Either way, though, since both Paris and Priamos have two names each, the idea the the names Paris and Priamos represented titles seems to me possible to support.

*Trojans being related to Phrygians isn't supported by anyone as far as I know, although it is consistent with some ancient sources. On the other hand , there is at least one person (RSP Beekes) who supports that the Greeks didn't really fought in the Trojan War, but Phrygians did instead, which seems a very weird suggestion but whatever... So he would think that Trojans were speaking Anatolian IE probably, which is something that has been supported but it is not provable either.
 
Nice thread
very interesting T'amel (milk) and T'err (darkness)

also Pari (without S) it's used today for the leading persons in the Gegh clans. Like Bayraktar.

It would be great to a have a thread where we can explain words etymology from albanian.
 
In Albanian, the word for "thursday" is not related to "Thor" as it is in english.

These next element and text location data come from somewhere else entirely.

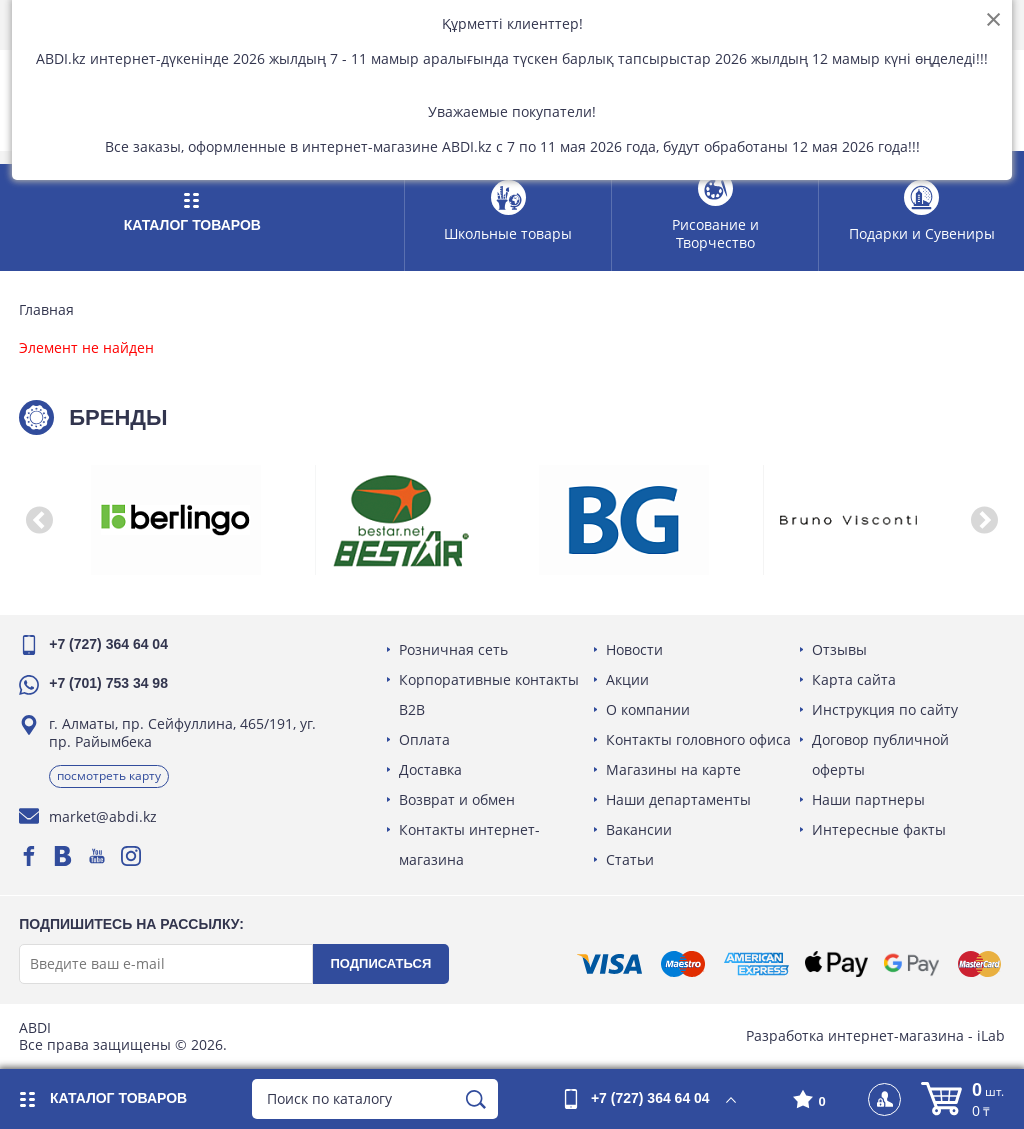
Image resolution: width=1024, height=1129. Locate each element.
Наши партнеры (868, 799)
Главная (47, 310)
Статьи (630, 859)
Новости (634, 649)
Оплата (425, 739)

In Albanian the word for thursday is "Enjte."

This is what Vladimir Orel, the Russian linguist who is one of the only foreign linguists to have worked on Albanian etymologies says:

From Proto-Albanian *agni, from Proto-Indo-European *h₁n̥gʷnis (“fire”)), apparently translating Latin Iovis diem.



So, he is correct in tracing it to "agni" and "fire" yet then he goes on to say that it must be a translation of latin, i.e. a borrowing.

How can a linguist seriously in the same sentence link a word organically to its PIE root, and then say that it must actually be
a translation of "Lovis Diem" .

En or Enji is the Illyrian god of FIRE.

Agni (/ˈæɡni/ AG-nee, Sanskrit: अग्नि) means fire, and connotes the Vedic fire god of Hinduism.
 
Get a hold of your grammar before replying to these educated gentlemen.